Читаем Благодарение. Предел полностью

Потиранили словами друг друга, разошлись: Кулаткин в сельсовет, Терентий поехал в поле. Земля была под черным паром, потом пошла в зябь, и встретила она Терентия готовой к обсеменению. Впервые в жизни он глумился над землей и над собою: засеял кое-как, не утолив ее материнской жажды.

«Надо оставить дом и уйти на Железную Гору к брату Андрияну. Земли все равно нет своей, государственная. Знать, бог решил так», — думал Терентий, возвращаясь с поля в бричке на паре сильных коней.

Пыль забила уши, отяжелила ресницы, пощипывая глаза. Пошел к речке сполоснуться. Жена, мать и парнишки работали на огороде. Он всегда чувствовал полноту и радость жизни в своей семье: старики родители голос не повышали, зря не понукали, черного сквернословия не услышишь. Вином не баловались, табаком не дымили. И дети послушные, догадливые. За вербами увидал их в разноцветных рубахах, и горькая отрешенность от жизни подступила к горлу.

И хотя вода еще не убралась в свои летние урезы, ребятишки купались, дрожа валились на теплый песок.

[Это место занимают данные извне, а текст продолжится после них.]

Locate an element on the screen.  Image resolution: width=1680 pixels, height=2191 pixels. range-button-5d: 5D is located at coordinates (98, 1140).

Подавляя свое тоскливое раздражение, он старался держать себя как всегда, веселым и деятельным. Но ему делалось все хуже и тошнее. Заложил он поздно вечером лошадей в бричку, поехал в поле и еще подсеял, погустил, не то оправдываясь перед землей, не то надеясь на постоянство жизни.

«Надо обдумать, умеючи перелопатить всю жизнь. Что же получается? Батя, царствие ему небесное, советскую власть устанавливал тут. Брат Андриян разворачивает Железную Гору. Может, мне стать под руку Елисея Кулаткина, делать, что он велит? Куда пальцем покажет, туда я кинусь, как кобель: гав-гав-гав!» — растравлял себя Терентий.

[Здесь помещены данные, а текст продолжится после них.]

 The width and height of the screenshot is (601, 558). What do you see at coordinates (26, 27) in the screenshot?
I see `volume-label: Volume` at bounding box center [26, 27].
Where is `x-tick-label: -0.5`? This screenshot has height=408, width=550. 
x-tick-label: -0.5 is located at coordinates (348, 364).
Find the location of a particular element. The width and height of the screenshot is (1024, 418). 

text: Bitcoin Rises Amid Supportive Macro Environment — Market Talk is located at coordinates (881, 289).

Надел расхожие штаны, рубаху, взвалил бредень на плечо, позвал на рыбалку Елисея и Филиппа. Не видеться с ними долго он не мог.

Рыбачили в пруду выше мельницы в притоке Сулака. Терентий тянул кляч по глубине, над водой поворачивая ястребиную гордую голову, шипел на Сынкова, тянувшего по береговой отмели. Кулаткин загонял рыбу, тыкал шестом с полой чугункой на конце, мутя воду. Матерые сазаны сигали через бредень — взовьется и перемахнет, со стоном изгибаясь. Серебрила бредень лишь сорога и плотва.

Измаялись, сели мокрые покурить. Облила рубаха широкие прямые плечи Терентия, штанины лопнули на длинных мускулистых ногах, и казался он крупнее, чем в сухой одежде. На Елисее сморщились портки и рубаха, волос на затылке слипся, как мокрые перья на куренке. Терентий оглядел небольшого, ладного Сынкова с огромными руками, шеей, витой из мускулов, и, гася цигарку на ладони, усеянной мозолями, как сучковатая доска, сказал:

— Давай, Филя, бросим все, уйдем в город. Там машины железные — волк не зарежет, скотская хворь не возьмет. Стой под крышей у станка — ни тебе засуха, ни тебе сеногнойный дождь святого Мокея.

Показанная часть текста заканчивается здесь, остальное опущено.